For many deal teams, the pace has been relentless. New mandates, tighter timelines, increased buyer scrutiny, and growing use of artificial intelligence have reshaped how transactions move from opportunity to close.
Now is the perfect time to pause and evaluate.
The second half of the year has historically been one of the busiest periods for mergers and acquisitions. Many business owners who delayed transactions earlier in the year are preparing to enter the market, while private equity firms and strategic buyers continue looking for quality opportunities before year end.
The firms that perform best are rarely the ones scrambling in September.
They are the ones asking the right questions in June.
Here are seven questions every deal team should be asking before entering the second half of 2026.

1. Is Our Deal Pipeline Strong Enough?
A healthy pipeline is more than a list of potential opportunities.
It should include qualified targets, realistic timelines, engaged buyers or sellers, and a clear understanding of where each opportunity stands.
Now is the time to identify stalled transactions, reassess priorities, and focus resources on opportunities most likely to close before the end of the year.
Quality often matters more than quantity.
2. Are We Ready for Faster Due Diligence?
Buyer expectations continue to rise.
Artificial intelligence, automation, and advanced analytics allow buyers to review documents and identify potential concerns faster than ever before.
This means sellers and advisors have less time to react.
Ask yourself:
- Are key financial documents current?
- Are contracts complete and properly organized?
- Can your team respond quickly to diligence requests?
- Are sensitive files protected while remaining accessible to authorized users?
Preparation today prevents unnecessary delays later.
3. Is Artificial Intelligence Improving Our Workflow or Creating More Work?
Nearly every deal team is experimenting with artificial intelligence in some capacity.
Some are seeing meaningful productivity gains.
Others are creating new challenges through inconsistent outputs, poor governance, or unverified information.
Midyear is an excellent opportunity to evaluate how your team is using artificial intelligence.
The goal is not to adopt every new tool.
The goal is to identify technology that genuinely improves speed, accuracy, and collaboration while maintaining the confidentiality that transactions demand.
4. Would Our Data Room Impress a Buyer Today?
Many organizations treat the data room as something they build after a transaction begins.
Experienced dealmakers know better.
An organized data room demonstrates professionalism, discipline, and readiness before the first diligence request ever arrives.
Review your current environment.
Are folders logically organized?
Are permissions current?
Are outdated documents archived?
Could a buyer easily navigate the information without unnecessary confusion?
Small improvements today can create stronger first impressions tomorrow.
5. Are We Prepared for Increased Cybersecurity Scrutiny?
Cybersecurity is no longer just an information technology concern.
It has become a transaction issue.
Buyers increasingly evaluate security practices as part of operational risk assessments.
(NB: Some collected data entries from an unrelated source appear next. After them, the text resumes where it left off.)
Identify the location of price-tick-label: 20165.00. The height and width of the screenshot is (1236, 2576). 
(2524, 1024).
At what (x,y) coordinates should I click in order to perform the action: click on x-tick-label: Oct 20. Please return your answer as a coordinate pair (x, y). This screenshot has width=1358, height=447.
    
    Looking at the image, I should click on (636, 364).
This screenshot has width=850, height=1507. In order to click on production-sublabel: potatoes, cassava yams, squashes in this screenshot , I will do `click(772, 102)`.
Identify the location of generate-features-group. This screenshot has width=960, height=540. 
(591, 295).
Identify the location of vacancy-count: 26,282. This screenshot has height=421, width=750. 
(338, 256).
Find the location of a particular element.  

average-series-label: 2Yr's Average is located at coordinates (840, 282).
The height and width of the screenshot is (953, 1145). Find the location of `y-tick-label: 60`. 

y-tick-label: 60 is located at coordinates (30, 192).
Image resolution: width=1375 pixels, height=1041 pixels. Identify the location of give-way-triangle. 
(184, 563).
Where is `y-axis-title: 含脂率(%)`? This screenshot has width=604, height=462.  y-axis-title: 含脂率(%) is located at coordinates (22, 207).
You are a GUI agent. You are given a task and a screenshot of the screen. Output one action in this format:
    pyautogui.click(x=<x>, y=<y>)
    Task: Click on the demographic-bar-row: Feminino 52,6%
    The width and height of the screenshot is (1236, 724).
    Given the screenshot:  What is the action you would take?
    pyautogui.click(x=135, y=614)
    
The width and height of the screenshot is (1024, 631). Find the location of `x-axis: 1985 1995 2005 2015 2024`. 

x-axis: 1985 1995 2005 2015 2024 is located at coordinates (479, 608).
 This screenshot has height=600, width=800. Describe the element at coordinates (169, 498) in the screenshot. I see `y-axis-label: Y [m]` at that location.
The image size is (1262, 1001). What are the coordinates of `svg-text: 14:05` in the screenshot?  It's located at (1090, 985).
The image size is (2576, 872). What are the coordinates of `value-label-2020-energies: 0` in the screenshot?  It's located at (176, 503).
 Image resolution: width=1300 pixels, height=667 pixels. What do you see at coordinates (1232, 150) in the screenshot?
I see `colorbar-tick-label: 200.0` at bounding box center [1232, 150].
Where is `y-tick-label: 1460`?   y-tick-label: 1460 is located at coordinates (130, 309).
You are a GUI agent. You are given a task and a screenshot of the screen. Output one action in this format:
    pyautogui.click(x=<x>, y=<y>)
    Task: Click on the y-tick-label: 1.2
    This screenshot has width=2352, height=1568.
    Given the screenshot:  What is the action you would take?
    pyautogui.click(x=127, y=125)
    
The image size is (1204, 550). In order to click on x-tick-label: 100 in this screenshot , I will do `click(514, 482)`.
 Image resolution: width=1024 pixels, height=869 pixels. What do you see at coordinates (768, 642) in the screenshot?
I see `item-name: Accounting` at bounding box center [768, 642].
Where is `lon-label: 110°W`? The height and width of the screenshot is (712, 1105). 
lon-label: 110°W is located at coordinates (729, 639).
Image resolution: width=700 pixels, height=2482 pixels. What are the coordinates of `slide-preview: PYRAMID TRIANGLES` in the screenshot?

Questions surrounding access controls, document security, compliance, and governance are becoming standard during diligence.
Teams that can demonstrate strong security practices often inspire greater buyer confidence throughout the transaction.
6. Are We Measuring the Right Metrics?
Successful deal teams monitor more than revenue projections.
Consider evaluating metrics such as:
- Average diligence response time
- Time required to prepare transaction materials
- Document completeness
- Buyer engagement during diligence
- Internal approval timelines
- Deal cycle length
These operational indicators often reveal opportunities to improve efficiency before transactions become more demanding later in the year.
7. If a Buyer Called Tomorrow, Would We Be Ready?
This may be the most important question of all.
Unexpected opportunities happen.
Strategic buyers make unsolicited offers.
Investors reach out without warning.
Companies receive acquisition interest months before they originally planned to sell.
Would your organization be ready?
Could your advisors launch a diligence process immediately?
Would management spend time negotiating the transaction or searching for documents?
The answer often determines how much leverage a seller has from the very beginning.
The Best Time to Prepare Is Before the Market Accelerates
Every year, the second half of the calendar brings renewed urgency to the deal market.
Deadlines become tighter.
Schedules become fuller.
Expectations become higher.
Organizations that invest time now to strengthen their processes, organize their information, and evaluate their readiness will enter the second half of 2026 with a meaningful advantage.
Deals move quickly when preparation meets opportunity.
The question is whether your team will be ready when that opportunity arrives.